Cloning and expression in Escherichia coli of a novel thioesterase from Arabidopsis thaliana specific for long-chain acyl-acyl carrier proteins.

An Arabidopsis thaliana partial cDNA was previously identified with a sequence similar to the lauroyl-acyl carrier protein (ACP) thioesterase from Umbellularia california (Grellet et al., 1993, Plant Physiol. Biochem. 31, 599-602). Using this DNA fragment, we isolated a 1.8-kb cDNA coding for a 412-amino-acid preprotein. The deduced amino acid sequence is 51% identical to the lauroyl-ACP thioesterase but only 39% identical to safflower oleoyl-ACP thioesterase. The cDNA was expressed in Escherichia coli and the gene product showed thioesterase activity for long-chain acyl-ACPs (14:0, 16:0, 18:0, 18:1 delta 9cis). When expressed in beta-oxidation mutants of E. coli, lipid analysis revealed that cells transformed with the thioesterase produced high amounts of free fatty acids that mostly consisted of 16:0 and some 14:0, 16:1 delta 9cis, and 18:1 delta 11cis. Antibodies were raised to the recombinant protein and used to determine tissue-specific and developmental expression in A. thaliana and Brassica napus. A 40-kDa protein was detected by immunoblots in A. thaliana siliques, leaves, and roots.
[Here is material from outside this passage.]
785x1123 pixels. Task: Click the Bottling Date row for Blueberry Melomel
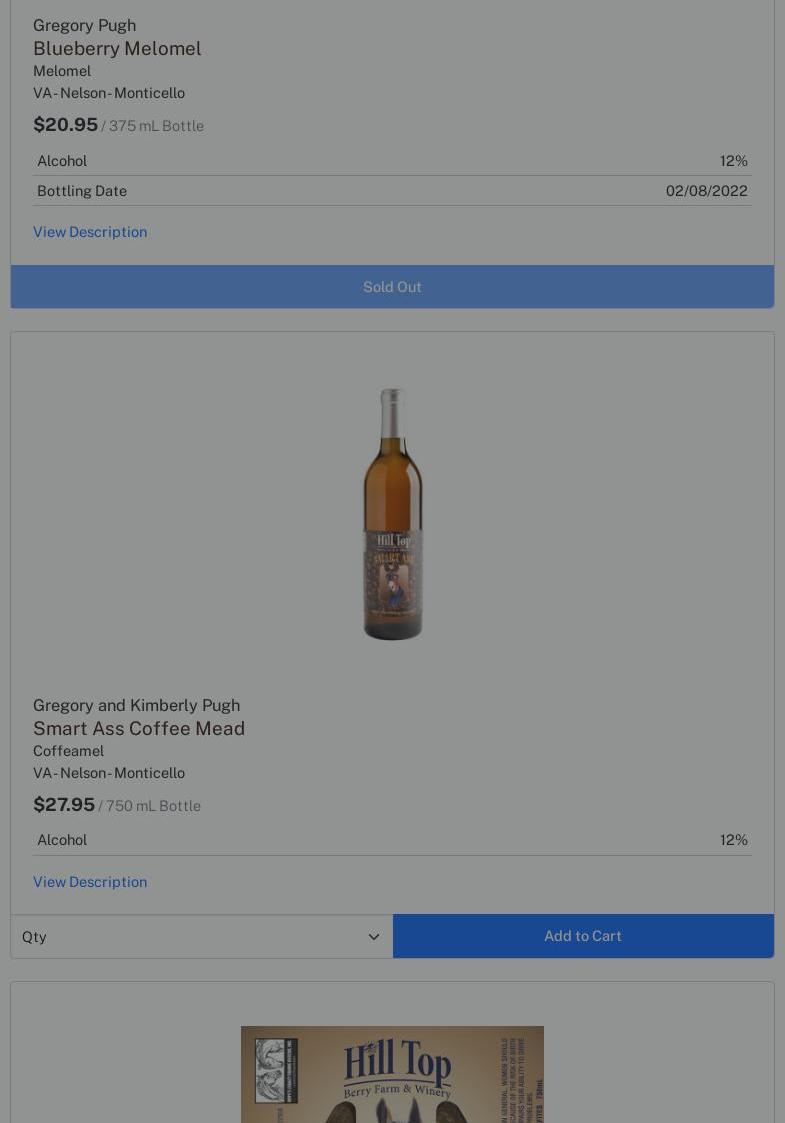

A maximal expression of the B. napus protein between 18 and 31 days after flowering was found, which correlates with the rapid accumulation of triacylglycerols in the seeds. Based upon these results, we suggest that this long-chain acyl-ACP thioesterase may be a ubiquitous enzyme in plants which is involved in the synthesis of long-chain fatty acids.